While he spoke Poppy's hand continued to rest passively in his.

"You are a poet," she said, "and you are very good."

Dominic Iglesias smiled and shook his head.

"No," he answered. "I am neither a poet nor am I very good. Far from that. I only tried to keep faith with the one clear duty which I saw."

Poppy moved forward across the Mall and stood by the river wall, looking out over the flowing tide. It was high now, and washed and gurgled against the masonry.

"You did and suffered all that for some woman," she said. "A man like you always breaks himself for some woman. I hope she was worth it—often they aren't. Who was she? The woman you loved? Your wife?"

"The woman I loved," Iglesias answered, "but not my wife."

Poppy looked at him sharply, her eyes full of question and of fear, as though she dreaded to hear very evil tidings.

"Not your mistress?" she said. "Don't tell me that. The Lord knows I've no right to mind. But I should mind. It would be like switching off all the lights. I couldn't stand it. So, if it's that, just let us part company at once. I've no more use for you.—I know where I am now. If I go up into St. Peter's Square I can pick up a hansom and drive back home—I suppose I may as well call it home, as I have no other. And as for you, if you've any mercy in you, never let me see you again. Never come near me. I have no use for you, I tell you. So leave me to my own devices—what those devices are is no earthly concern of yours."

She paused breathless, her eyes blazing, her face very white. She seemed to have grown tall, and there was a tremendous force in her of bitterness, repudiation, and regret.

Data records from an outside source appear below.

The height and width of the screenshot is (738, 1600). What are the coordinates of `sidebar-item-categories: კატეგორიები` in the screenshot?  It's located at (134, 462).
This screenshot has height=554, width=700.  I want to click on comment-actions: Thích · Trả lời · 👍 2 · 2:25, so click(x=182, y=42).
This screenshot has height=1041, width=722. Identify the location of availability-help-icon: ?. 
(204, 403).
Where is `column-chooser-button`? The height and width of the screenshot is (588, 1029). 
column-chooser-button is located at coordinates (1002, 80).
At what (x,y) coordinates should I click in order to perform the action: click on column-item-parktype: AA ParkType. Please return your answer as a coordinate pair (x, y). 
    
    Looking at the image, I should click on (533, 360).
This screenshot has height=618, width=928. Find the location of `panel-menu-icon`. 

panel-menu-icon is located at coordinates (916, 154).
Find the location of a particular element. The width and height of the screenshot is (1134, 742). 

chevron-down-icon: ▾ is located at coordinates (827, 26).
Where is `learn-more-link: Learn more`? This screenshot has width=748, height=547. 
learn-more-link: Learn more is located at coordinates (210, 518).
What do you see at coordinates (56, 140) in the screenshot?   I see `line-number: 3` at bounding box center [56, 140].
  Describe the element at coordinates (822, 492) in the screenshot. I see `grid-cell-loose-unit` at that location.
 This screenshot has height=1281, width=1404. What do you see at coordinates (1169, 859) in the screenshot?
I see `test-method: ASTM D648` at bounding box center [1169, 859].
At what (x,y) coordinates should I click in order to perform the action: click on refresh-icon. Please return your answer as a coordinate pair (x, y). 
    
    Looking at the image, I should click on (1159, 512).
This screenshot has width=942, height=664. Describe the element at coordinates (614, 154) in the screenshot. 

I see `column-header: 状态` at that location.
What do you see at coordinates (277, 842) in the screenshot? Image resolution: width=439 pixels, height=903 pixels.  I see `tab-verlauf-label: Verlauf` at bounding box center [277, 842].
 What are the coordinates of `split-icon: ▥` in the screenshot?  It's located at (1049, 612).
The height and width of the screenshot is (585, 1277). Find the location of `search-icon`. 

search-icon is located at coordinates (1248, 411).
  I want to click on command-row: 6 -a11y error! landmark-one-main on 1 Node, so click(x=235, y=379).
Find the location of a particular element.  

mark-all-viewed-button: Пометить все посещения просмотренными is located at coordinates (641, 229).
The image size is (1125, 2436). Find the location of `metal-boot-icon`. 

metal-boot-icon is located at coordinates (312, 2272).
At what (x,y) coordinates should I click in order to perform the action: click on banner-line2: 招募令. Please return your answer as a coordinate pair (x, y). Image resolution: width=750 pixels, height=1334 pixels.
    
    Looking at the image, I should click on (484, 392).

"After all," she cried, "I don't so much as know your name; and so, thank heaven, it can't be so very difficult to forget you."

Her aspect moved Iglesias strangely, seeming as it did to embody the very spirit of the angry sky, of the gloomy river, all the sorrow of the dead summer and stormy autumn light. For a moment he watched her in silence. Then he took both her hands in his and held them, smiling at her again very gently.

"No, dear friend," he said, "the woman was not my mistress. She was my mother." His voice shook a little. "I never talk of her. But I think of her always. She was very perfect and very lovely. And she suffered greatly, so greatly that it unhinged her reason. Now do you understand? For years she was mad."